**Assignment:**
Both the line with "Instruction: Switch to the Build tab" and the line with "Open the Packages" in the records below must appear in the output, along with every line between them, exactly and with nothing added.

-=-=-

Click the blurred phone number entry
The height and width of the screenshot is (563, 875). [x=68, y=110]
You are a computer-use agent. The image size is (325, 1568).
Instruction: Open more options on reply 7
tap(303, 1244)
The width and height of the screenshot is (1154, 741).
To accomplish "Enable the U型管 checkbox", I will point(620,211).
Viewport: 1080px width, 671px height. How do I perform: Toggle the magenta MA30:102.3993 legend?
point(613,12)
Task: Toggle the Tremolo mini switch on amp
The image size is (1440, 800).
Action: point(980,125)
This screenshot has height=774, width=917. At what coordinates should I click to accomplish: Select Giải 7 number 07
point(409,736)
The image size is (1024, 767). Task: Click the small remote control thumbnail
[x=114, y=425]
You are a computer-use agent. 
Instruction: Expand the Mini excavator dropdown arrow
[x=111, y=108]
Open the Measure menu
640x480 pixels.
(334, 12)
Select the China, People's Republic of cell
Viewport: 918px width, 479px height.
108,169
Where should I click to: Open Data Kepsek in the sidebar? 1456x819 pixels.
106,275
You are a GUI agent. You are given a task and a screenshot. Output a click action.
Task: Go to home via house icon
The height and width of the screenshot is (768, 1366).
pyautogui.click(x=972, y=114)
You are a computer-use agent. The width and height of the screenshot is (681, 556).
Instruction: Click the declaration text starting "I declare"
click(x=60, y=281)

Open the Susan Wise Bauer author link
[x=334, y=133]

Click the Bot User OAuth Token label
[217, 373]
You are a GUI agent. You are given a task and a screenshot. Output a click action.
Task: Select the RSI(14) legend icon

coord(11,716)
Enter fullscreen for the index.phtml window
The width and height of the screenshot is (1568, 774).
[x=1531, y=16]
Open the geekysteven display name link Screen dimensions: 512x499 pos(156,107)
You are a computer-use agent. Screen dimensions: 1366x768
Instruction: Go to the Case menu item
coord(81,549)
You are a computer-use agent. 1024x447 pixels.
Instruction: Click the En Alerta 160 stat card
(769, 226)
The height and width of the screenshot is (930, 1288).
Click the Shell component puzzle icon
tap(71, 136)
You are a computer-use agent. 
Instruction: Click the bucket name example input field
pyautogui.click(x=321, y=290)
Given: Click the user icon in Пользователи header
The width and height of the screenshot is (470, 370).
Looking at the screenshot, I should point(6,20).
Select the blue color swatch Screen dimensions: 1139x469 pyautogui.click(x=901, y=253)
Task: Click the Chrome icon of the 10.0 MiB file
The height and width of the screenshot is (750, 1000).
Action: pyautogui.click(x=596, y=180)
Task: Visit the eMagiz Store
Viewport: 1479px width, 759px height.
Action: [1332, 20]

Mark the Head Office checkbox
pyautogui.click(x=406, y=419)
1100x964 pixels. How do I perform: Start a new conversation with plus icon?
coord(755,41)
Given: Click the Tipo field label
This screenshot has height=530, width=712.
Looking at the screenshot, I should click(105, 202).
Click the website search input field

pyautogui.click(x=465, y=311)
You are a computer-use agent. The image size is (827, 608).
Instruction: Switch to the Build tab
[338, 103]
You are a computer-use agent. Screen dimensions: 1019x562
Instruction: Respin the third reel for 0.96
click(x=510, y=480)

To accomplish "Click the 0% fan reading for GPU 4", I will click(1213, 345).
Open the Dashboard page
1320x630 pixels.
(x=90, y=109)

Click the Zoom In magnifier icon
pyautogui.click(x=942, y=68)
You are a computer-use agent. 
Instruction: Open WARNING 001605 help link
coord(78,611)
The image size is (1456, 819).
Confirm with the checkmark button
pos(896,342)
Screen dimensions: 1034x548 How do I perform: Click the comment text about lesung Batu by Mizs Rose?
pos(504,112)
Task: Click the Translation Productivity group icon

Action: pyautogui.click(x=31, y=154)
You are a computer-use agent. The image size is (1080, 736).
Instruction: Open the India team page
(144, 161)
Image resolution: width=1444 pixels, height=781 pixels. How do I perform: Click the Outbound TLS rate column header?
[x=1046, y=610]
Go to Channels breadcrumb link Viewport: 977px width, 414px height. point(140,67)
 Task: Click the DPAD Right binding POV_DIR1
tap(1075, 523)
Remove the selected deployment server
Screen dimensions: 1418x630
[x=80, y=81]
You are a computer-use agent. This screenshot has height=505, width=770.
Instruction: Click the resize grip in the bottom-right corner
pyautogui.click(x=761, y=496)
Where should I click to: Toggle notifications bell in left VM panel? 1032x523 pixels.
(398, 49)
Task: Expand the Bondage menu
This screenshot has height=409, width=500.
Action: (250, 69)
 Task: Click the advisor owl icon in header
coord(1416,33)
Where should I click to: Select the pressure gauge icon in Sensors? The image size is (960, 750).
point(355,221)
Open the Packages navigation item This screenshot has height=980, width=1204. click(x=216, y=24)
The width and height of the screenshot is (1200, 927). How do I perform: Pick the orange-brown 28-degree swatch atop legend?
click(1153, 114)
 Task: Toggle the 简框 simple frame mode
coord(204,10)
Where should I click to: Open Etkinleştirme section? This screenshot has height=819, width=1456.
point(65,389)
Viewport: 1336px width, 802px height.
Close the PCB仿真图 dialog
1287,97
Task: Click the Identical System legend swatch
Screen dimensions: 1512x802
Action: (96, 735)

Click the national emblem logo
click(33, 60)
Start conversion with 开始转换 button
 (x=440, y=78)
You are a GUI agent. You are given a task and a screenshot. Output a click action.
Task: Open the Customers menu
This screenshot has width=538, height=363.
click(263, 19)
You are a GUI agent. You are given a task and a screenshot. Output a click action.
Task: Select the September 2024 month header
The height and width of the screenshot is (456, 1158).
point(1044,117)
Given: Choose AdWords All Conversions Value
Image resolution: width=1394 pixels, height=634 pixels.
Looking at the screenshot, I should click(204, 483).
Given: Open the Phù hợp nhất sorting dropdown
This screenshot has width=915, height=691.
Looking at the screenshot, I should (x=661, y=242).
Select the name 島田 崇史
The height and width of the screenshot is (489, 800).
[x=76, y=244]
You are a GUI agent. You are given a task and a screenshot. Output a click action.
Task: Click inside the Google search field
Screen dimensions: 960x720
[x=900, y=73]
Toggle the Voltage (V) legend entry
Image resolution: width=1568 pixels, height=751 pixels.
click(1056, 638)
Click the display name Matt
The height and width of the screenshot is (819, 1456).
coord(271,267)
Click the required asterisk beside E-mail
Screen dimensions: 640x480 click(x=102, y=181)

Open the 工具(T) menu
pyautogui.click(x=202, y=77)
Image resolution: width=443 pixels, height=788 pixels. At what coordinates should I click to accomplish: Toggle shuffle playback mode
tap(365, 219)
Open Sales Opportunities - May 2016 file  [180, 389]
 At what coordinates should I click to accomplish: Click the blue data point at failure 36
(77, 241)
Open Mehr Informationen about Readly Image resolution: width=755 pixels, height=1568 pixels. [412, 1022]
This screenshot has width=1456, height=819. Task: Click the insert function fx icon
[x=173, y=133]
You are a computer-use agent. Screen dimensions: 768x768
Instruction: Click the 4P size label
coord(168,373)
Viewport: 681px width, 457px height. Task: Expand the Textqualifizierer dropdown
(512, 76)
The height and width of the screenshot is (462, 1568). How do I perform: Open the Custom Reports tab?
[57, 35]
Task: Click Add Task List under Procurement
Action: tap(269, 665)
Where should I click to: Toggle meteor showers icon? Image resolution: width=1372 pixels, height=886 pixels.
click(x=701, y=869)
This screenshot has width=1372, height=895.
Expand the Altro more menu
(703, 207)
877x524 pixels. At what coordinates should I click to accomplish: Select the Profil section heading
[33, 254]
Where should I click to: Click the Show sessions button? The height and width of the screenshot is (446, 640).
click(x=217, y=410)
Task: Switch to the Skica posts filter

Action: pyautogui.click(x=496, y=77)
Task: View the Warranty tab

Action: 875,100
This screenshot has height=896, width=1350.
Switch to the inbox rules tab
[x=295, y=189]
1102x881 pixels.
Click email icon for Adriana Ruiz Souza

-=-=-

**Reply:**
Instruction: Switch to the Build tab
[338, 103]
You are a computer-use agent. Screen dimensions: 1019x562
Instruction: Respin the third reel for 0.96
click(x=510, y=480)

To accomplish "Click the 0% fan reading for GPU 4", I will click(1213, 345).
Open the Dashboard page
1320x630 pixels.
(x=90, y=109)

Click the Zoom In magnifier icon
pyautogui.click(x=942, y=68)
You are a computer-use agent. 
Instruction: Open WARNING 001605 help link
coord(78,611)
The image size is (1456, 819).
Confirm with the checkmark button
pos(896,342)
Screen dimensions: 1034x548 How do I perform: Click the comment text about lesung Batu by Mizs Rose?
pos(504,112)
Task: Click the Translation Productivity group icon

Action: pyautogui.click(x=31, y=154)
You are a computer-use agent. The image size is (1080, 736).
Instruction: Open the India team page
(144, 161)
Image resolution: width=1444 pixels, height=781 pixels. How do I perform: Click the Outbound TLS rate column header?
[x=1046, y=610]
Go to Channels breadcrumb link Viewport: 977px width, 414px height. point(140,67)
 Task: Click the DPAD Right binding POV_DIR1
tap(1075, 523)
Remove the selected deployment server
Screen dimensions: 1418x630
[x=80, y=81]
You are a computer-use agent. This screenshot has height=505, width=770.
Instruction: Click the resize grip in the bottom-right corner
pyautogui.click(x=761, y=496)
Where should I click to: Toggle notifications bell in left VM panel? 1032x523 pixels.
(398, 49)
Task: Expand the Bondage menu
This screenshot has height=409, width=500.
Action: (250, 69)
 Task: Click the advisor owl icon in header
coord(1416,33)
Where should I click to: Select the pressure gauge icon in Sensors? The image size is (960, 750).
point(355,221)
Open the Packages navigation item This screenshot has height=980, width=1204. click(x=216, y=24)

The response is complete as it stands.